### Work order
Take the records below and write them out again exactly.

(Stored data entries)
[Start of section]
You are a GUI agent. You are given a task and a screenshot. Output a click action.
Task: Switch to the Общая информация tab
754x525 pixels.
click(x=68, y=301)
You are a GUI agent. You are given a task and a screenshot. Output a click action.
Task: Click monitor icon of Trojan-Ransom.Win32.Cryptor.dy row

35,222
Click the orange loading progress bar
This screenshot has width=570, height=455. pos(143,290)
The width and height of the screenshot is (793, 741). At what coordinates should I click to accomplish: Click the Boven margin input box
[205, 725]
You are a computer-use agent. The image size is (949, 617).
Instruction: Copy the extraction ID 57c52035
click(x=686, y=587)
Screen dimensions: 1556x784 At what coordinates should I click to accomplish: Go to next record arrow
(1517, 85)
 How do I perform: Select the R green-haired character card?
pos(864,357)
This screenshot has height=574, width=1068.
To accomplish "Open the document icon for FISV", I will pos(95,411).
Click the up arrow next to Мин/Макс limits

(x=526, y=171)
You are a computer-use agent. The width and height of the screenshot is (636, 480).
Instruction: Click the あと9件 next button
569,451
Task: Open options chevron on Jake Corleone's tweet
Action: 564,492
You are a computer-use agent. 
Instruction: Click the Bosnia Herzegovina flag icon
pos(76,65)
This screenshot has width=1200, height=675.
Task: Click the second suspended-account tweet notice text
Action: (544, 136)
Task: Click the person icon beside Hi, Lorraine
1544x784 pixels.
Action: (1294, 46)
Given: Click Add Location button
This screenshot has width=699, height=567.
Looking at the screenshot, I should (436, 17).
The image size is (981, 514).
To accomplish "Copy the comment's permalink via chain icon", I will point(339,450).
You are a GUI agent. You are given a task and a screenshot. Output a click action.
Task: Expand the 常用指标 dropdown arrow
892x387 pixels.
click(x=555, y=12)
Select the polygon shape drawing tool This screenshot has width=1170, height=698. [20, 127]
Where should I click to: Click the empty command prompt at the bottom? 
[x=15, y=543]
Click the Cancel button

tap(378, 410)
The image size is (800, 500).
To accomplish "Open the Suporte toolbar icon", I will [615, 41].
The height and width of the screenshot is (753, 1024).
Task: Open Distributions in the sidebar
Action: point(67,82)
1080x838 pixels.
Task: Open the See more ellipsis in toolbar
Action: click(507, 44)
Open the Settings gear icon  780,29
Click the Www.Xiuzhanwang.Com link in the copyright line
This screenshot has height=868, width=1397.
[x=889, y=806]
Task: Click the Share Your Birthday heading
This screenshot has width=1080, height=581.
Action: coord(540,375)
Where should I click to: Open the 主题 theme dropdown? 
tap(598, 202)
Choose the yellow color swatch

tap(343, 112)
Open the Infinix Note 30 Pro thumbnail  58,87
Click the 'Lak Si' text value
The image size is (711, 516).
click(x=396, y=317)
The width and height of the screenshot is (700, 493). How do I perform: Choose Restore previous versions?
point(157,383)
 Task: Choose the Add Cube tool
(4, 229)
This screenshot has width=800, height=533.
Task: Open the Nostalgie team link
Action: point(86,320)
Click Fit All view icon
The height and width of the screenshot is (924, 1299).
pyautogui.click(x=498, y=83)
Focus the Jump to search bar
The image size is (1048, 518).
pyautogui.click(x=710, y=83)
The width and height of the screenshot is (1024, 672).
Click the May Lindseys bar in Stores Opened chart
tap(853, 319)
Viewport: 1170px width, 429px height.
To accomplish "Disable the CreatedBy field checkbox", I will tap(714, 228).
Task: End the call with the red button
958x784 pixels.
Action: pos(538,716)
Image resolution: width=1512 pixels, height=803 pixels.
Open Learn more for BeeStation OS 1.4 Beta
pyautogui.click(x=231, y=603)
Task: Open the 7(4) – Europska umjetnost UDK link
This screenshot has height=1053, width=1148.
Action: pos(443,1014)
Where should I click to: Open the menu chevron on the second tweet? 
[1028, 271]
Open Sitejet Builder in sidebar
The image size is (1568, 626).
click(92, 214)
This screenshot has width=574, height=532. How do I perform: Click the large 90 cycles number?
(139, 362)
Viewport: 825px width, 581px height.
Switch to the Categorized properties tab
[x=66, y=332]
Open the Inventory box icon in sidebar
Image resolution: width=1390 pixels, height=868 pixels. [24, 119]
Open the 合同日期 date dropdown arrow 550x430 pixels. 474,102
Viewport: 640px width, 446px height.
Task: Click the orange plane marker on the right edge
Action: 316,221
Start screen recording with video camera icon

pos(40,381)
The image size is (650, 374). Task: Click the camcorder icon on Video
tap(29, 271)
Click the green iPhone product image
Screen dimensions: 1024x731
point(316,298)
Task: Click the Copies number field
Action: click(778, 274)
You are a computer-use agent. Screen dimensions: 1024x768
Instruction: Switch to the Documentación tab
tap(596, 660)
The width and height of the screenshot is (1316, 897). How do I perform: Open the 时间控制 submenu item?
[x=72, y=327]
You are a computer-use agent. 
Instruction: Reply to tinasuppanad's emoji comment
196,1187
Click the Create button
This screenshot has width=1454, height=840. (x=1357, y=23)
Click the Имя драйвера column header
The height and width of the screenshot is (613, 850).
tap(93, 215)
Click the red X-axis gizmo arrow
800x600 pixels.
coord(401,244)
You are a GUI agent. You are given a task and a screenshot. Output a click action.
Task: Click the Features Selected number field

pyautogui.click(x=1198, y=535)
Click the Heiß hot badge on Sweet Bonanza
[End of section]
### Expected answer
You are a GUI agent. You are given a task and a screenshot. Output a click action.
Task: Switch to the Общая информация tab
754x525 pixels.
click(x=68, y=301)
You are a GUI agent. You are given a task and a screenshot. Output a click action.
Task: Click monitor icon of Trojan-Ransom.Win32.Cryptor.dy row

35,222
Click the orange loading progress bar
This screenshot has width=570, height=455. pos(143,290)
The width and height of the screenshot is (793, 741). At what coordinates should I click to accomplish: Click the Boven margin input box
[205, 725]
You are a computer-use agent. The image size is (949, 617).
Instruction: Copy the extraction ID 57c52035
click(x=686, y=587)
Screen dimensions: 1556x784 At what coordinates should I click to accomplish: Go to next record arrow
(1517, 85)
 How do I perform: Select the R green-haired character card?
pos(864,357)
This screenshot has height=574, width=1068.
To accomplish "Open the document icon for FISV", I will pos(95,411).
Click the up arrow next to Мин/Макс limits

(x=526, y=171)
You are a computer-use agent. The width and height of the screenshot is (636, 480).
Instruction: Click the あと9件 next button
569,451
Task: Open options chevron on Jake Corleone's tweet
Action: 564,492
You are a computer-use agent. 
Instruction: Click the Bosnia Herzegovina flag icon
pos(76,65)
This screenshot has width=1200, height=675.
Task: Click the second suspended-account tweet notice text
Action: (544, 136)
Task: Click the person icon beside Hi, Lorraine
1544x784 pixels.
Action: (1294, 46)
Given: Click Add Location button
This screenshot has width=699, height=567.
Looking at the screenshot, I should (436, 17).
The image size is (981, 514).
To accomplish "Copy the comment's permalink via chain icon", I will point(339,450).
You are a GUI agent. You are given a task and a screenshot. Output a click action.
Task: Expand the 常用指标 dropdown arrow
892x387 pixels.
click(x=555, y=12)
Select the polygon shape drawing tool This screenshot has width=1170, height=698. [20, 127]
Where should I click to: Click the empty command prompt at the bottom? 
[x=15, y=543]
Click the Cancel button

tap(378, 410)
The image size is (800, 500).
To accomplish "Open the Suporte toolbar icon", I will [615, 41].
The height and width of the screenshot is (753, 1024).
Task: Open Distributions in the sidebar
Action: point(67,82)
1080x838 pixels.
Task: Open the See more ellipsis in toolbar
Action: click(507, 44)
Open the Settings gear icon  780,29
Click the Www.Xiuzhanwang.Com link in the copyright line
This screenshot has height=868, width=1397.
[x=889, y=806]
Task: Click the Share Your Birthday heading
This screenshot has width=1080, height=581.
Action: coord(540,375)
Where should I click to: Open the 主题 theme dropdown? 
tap(598, 202)
Choose the yellow color swatch

tap(343, 112)
Open the Infinix Note 30 Pro thumbnail  58,87
Click the 'Lak Si' text value
The image size is (711, 516).
click(x=396, y=317)
The width and height of the screenshot is (700, 493). How do I perform: Choose Restore previous versions?
point(157,383)
 Task: Choose the Add Cube tool
(4, 229)
This screenshot has width=800, height=533.
Task: Open the Nostalgie team link
Action: point(86,320)
Click Fit All view icon
The height and width of the screenshot is (924, 1299).
pyautogui.click(x=498, y=83)
Focus the Jump to search bar
The image size is (1048, 518).
pyautogui.click(x=710, y=83)
The width and height of the screenshot is (1024, 672).
Click the May Lindseys bar in Stores Opened chart
tap(853, 319)
Viewport: 1170px width, 429px height.
To accomplish "Disable the CreatedBy field checkbox", I will tap(714, 228).
Task: End the call with the red button
958x784 pixels.
Action: pos(538,716)
Image resolution: width=1512 pixels, height=803 pixels.
Open Learn more for BeeStation OS 1.4 Beta
pyautogui.click(x=231, y=603)
Task: Open the 7(4) – Europska umjetnost UDK link
This screenshot has height=1053, width=1148.
Action: pos(443,1014)
Where should I click to: Open the menu chevron on the second tweet? 
[1028, 271]
Open Sitejet Builder in sidebar
The image size is (1568, 626).
click(92, 214)
This screenshot has width=574, height=532. How do I perform: Click the large 90 cycles number?
(139, 362)
Viewport: 825px width, 581px height.
Switch to the Categorized properties tab
[x=66, y=332]
Open the Inventory box icon in sidebar
Image resolution: width=1390 pixels, height=868 pixels. [24, 119]
Open the 合同日期 date dropdown arrow 550x430 pixels. 474,102
Viewport: 640px width, 446px height.
Task: Click the orange plane marker on the right edge
Action: 316,221
Start screen recording with video camera icon

pos(40,381)
The image size is (650, 374). Task: Click the camcorder icon on Video
tap(29, 271)
Click the green iPhone product image
Screen dimensions: 1024x731
point(316,298)
Task: Click the Copies number field
Action: click(778, 274)
You are a computer-use agent. Screen dimensions: 1024x768
Instruction: Switch to the Documentación tab
tap(596, 660)
The width and height of the screenshot is (1316, 897). How do I perform: Open the 时间控制 submenu item?
[x=72, y=327]
You are a computer-use agent. 
Instruction: Reply to tinasuppanad's emoji comment
196,1187
Click the Create button
This screenshot has width=1454, height=840. (x=1357, y=23)
Click the Имя драйвера column header
The height and width of the screenshot is (613, 850).
tap(93, 215)
Click the red X-axis gizmo arrow
800x600 pixels.
coord(401,244)
You are a GUI agent. You are given a task and a screenshot. Output a click action.
Task: Click the Features Selected number field

pyautogui.click(x=1198, y=535)
Click the Heiß hot badge on Sweet Bonanza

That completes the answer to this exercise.